Troppo caldo, gli stambecchi diventano notturni

Uno studio condotto dallUniversità di Sassari rivela che gli stambecchi stanno diventando animali notturni, per ovviare alle condizioni di caldo che si incontrano durante le ore diurne. Una mutazione di comportamento che li espone a un maggio rischio di predazione.
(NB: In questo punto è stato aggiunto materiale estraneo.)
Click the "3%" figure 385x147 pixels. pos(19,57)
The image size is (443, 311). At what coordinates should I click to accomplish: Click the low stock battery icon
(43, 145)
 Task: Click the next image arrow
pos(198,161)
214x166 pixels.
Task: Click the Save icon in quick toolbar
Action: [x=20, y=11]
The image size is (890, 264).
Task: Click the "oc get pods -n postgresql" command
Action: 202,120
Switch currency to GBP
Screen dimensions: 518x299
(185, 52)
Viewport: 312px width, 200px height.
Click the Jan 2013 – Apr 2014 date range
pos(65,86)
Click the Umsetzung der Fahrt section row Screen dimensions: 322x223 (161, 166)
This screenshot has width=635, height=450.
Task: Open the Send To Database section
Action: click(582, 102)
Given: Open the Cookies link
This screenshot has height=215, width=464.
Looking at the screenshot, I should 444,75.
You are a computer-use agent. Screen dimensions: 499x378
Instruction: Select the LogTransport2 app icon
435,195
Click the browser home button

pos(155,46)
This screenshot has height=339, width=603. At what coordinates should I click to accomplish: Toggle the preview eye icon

Le Alpi hanno un nuovo animale della notte: lo stambecco. Sì, perché da specie diurna, a causa dell’aumento delle temperature causato dal riscaldamento globale, questa specie sta mutando i suoi comportamenti e spostando la sua attività di sera, quando il clima è più favorevole. Lo testimonia una ricerca condotta dall’Università di Sassari. Questa mutazione di comportamento, però, espone lo stambecco a maggiori rischi di predazione, soprattutto da parte dei lupi. La trasformazione comportamentale è stata osservata sia nel Parco Nazionale del Gran Paradiso, dove i predatori sono presenti, sia nel Parco Nazionale Svizzero, dove ancora non ci sono.

Lo studio

Lo studio, guidato dalla dottoressa Francesca Brivio e dal professore Marco Apollonio del Dipartimento di Medicina Veterinaria dell’Università di Sassari, con la collaborazione dell’Università di Ferrara e delle suddette aree protette, ha evidenziato un aumento dell’attività notturna correlato all’innalzamento delle temperature, senza distinzioni significative tra maschi e femmine, nonostante le differenze fisiche che renderebbero le femmine più vulnerabili ai predatori.
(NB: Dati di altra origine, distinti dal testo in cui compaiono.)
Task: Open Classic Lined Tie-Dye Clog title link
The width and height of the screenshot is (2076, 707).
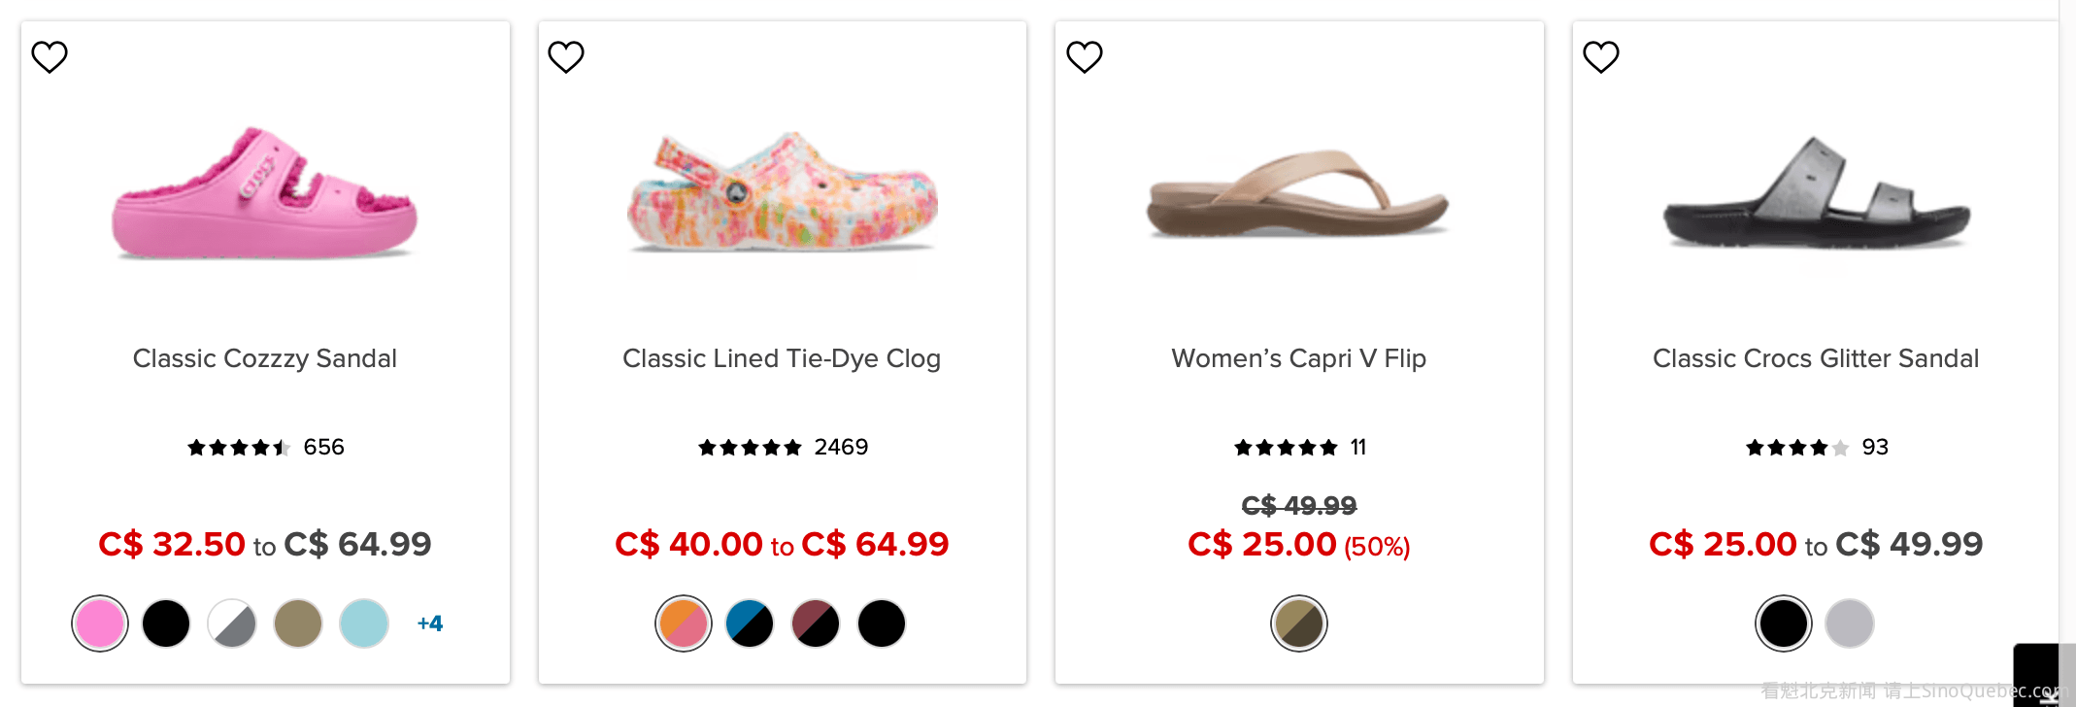Action: coord(782,358)
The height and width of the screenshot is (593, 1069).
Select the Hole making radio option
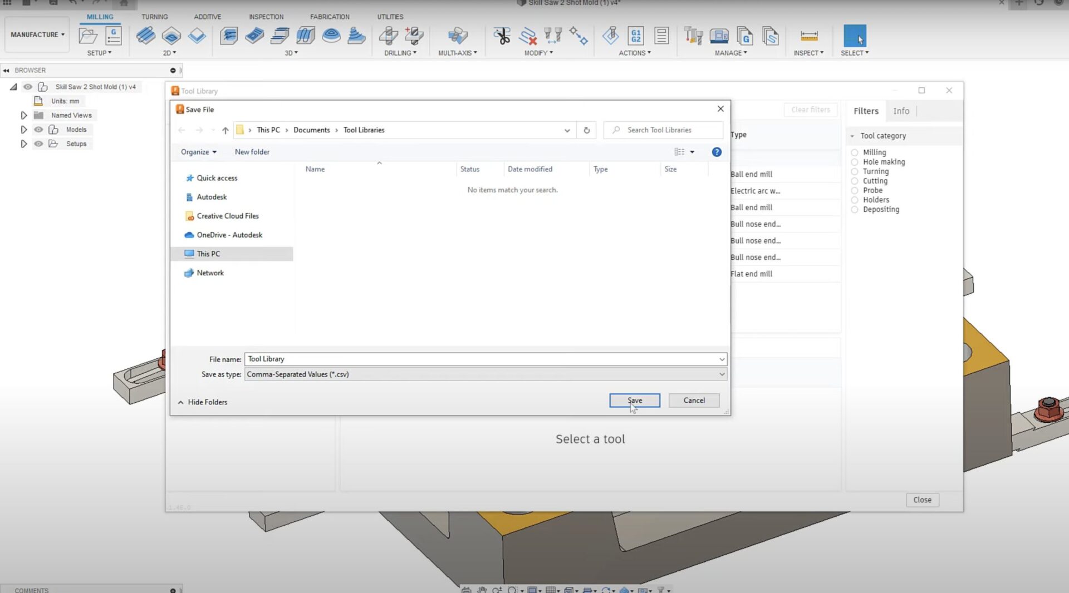pyautogui.click(x=855, y=162)
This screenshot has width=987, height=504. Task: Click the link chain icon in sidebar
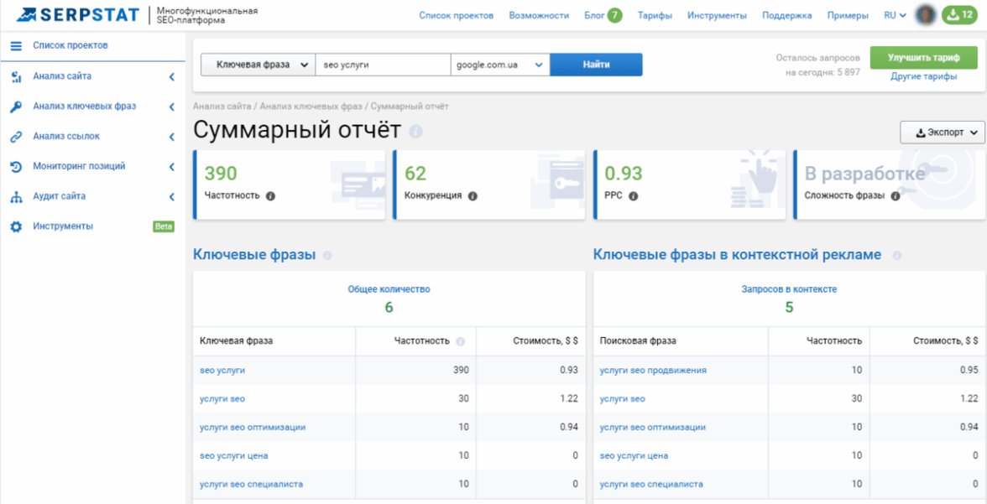16,137
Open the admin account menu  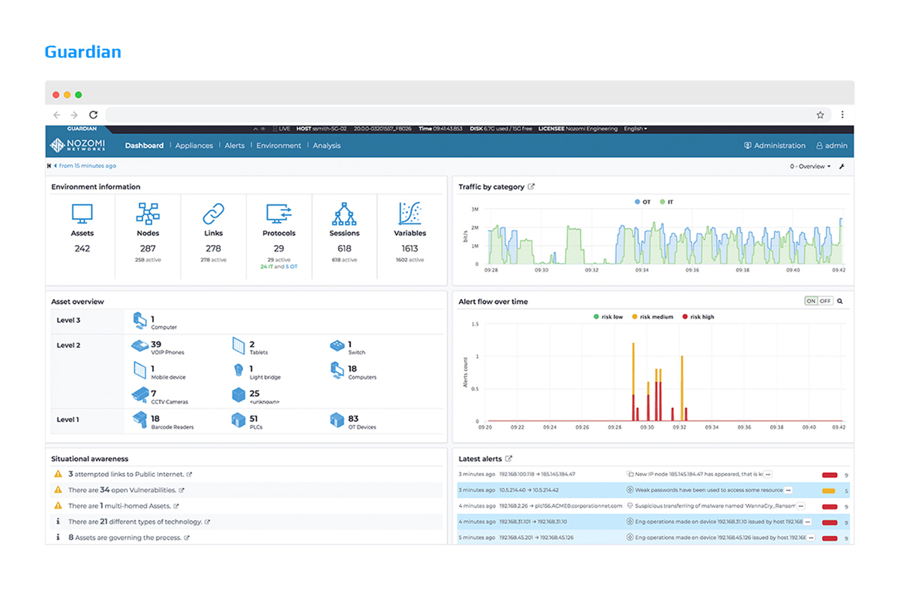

La ricerca solleva importanti questioni sulla gestione della fauna selvatica, evidenziando la necessità di adattare le strategie di censimento e di ridurre ulteriori fonti di stress per gli animali, come la presenza di turisti e il sorvolo di elicotteri nelle aree abitate dagli stambecchi.
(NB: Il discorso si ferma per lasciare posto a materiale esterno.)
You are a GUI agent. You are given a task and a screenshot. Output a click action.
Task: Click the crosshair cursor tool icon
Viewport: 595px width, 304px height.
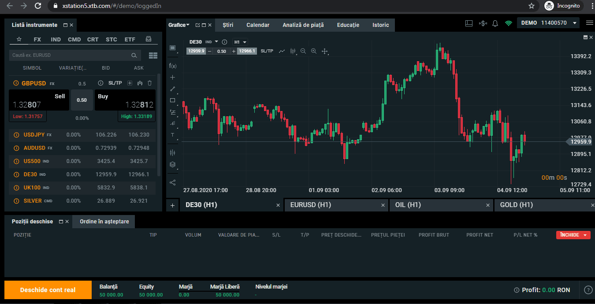point(325,51)
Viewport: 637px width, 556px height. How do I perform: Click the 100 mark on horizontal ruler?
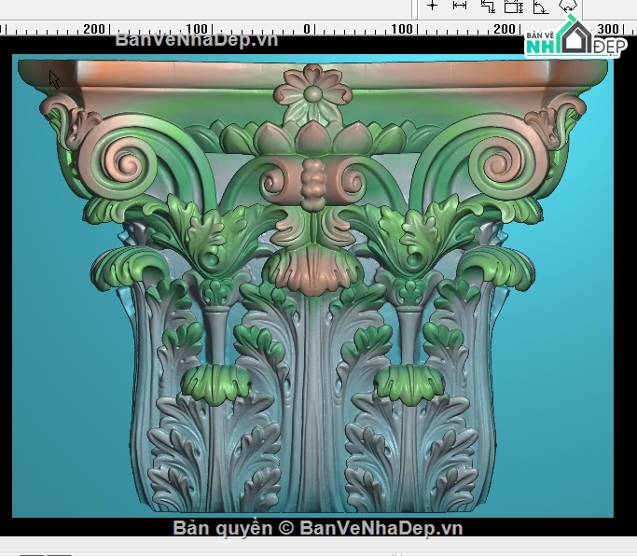(x=402, y=29)
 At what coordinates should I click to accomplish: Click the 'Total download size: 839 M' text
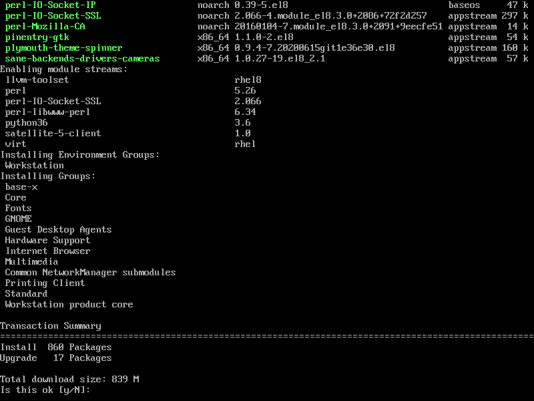tap(69, 379)
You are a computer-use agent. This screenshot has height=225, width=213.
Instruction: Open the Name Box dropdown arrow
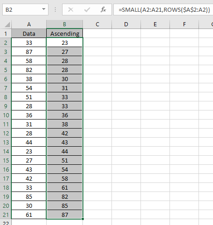pyautogui.click(x=44, y=10)
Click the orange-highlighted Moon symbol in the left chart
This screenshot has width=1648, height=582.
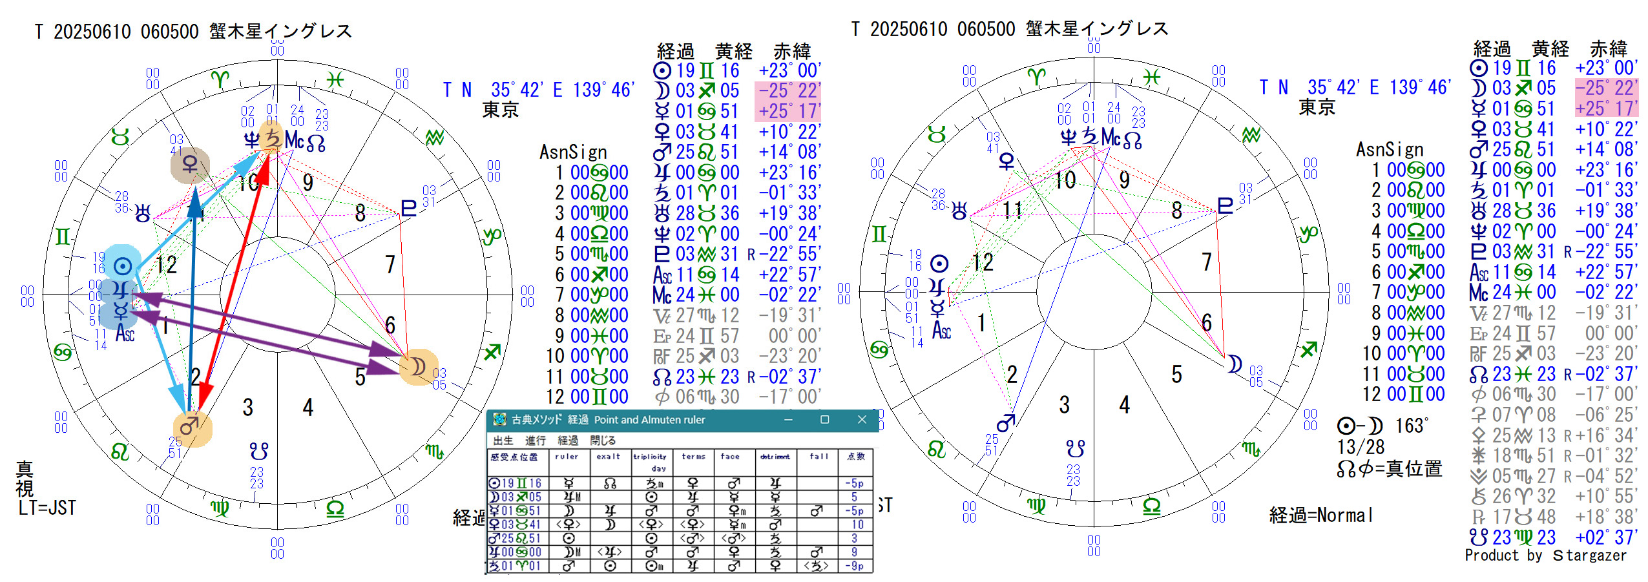coord(418,367)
Queste scoperte assumono un’importanza ancora maggiore alla luce dei dati provenienti dal Parco del Monviso, dove l’ultimo censimento annuale ha rivelato una diminuzione del numero degli stambecchi. Dal 2016, anno di istituzione dell’Ente di Gestione delle Aree Protette del Monviso, si è registrata una flessione nella popolazione di questi animali, scendendo da una media di circa 170 esemplari degli ultimi otto anni a 148 nel 2024, ben al di sotto del picco di 207 individui del 2022.